### Exercise description
The reply is to be an exact repetition of the entries that follow, with each picture left out.

### Supplied entries
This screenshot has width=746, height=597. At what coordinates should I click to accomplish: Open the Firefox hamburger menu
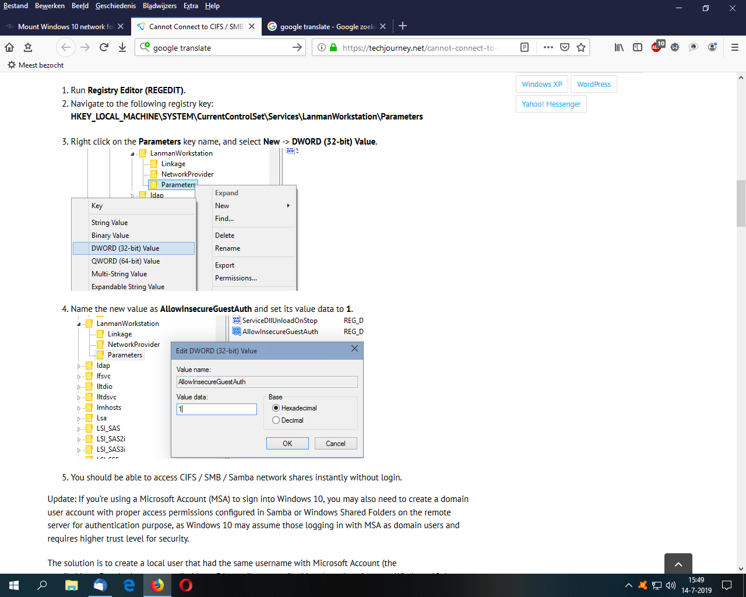734,47
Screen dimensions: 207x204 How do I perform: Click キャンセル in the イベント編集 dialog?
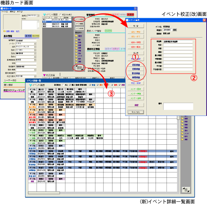click(136, 112)
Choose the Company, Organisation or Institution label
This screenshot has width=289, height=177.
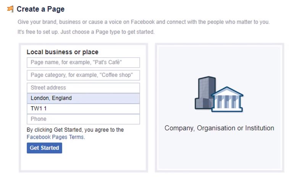219,128
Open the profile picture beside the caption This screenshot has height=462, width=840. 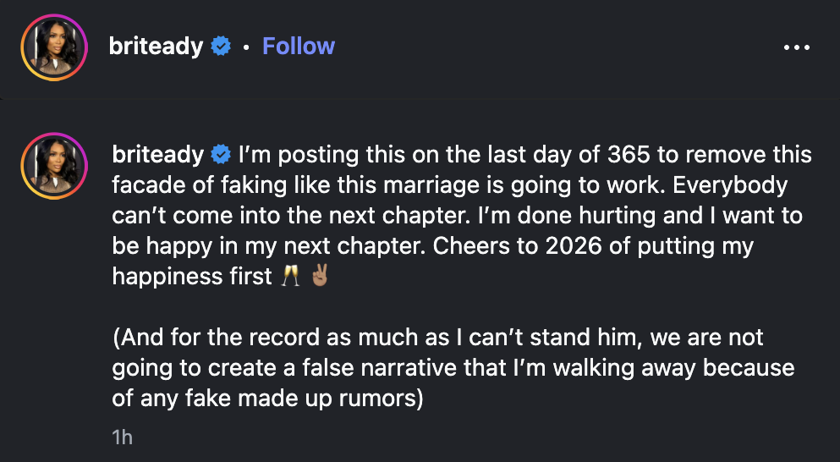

### Answer section
This screenshot has width=746, height=597. At what coordinates should I click to accomplish: Open the Firefox hamburger menu
734,47
Screen dimensions: 207x204 How do I perform: Click キャンセル in the イベント編集 dialog?
click(136, 112)
Choose the Company, Organisation or Institution label
This screenshot has width=289, height=177.
219,128
Open the profile picture beside the caption This screenshot has height=462, width=840. 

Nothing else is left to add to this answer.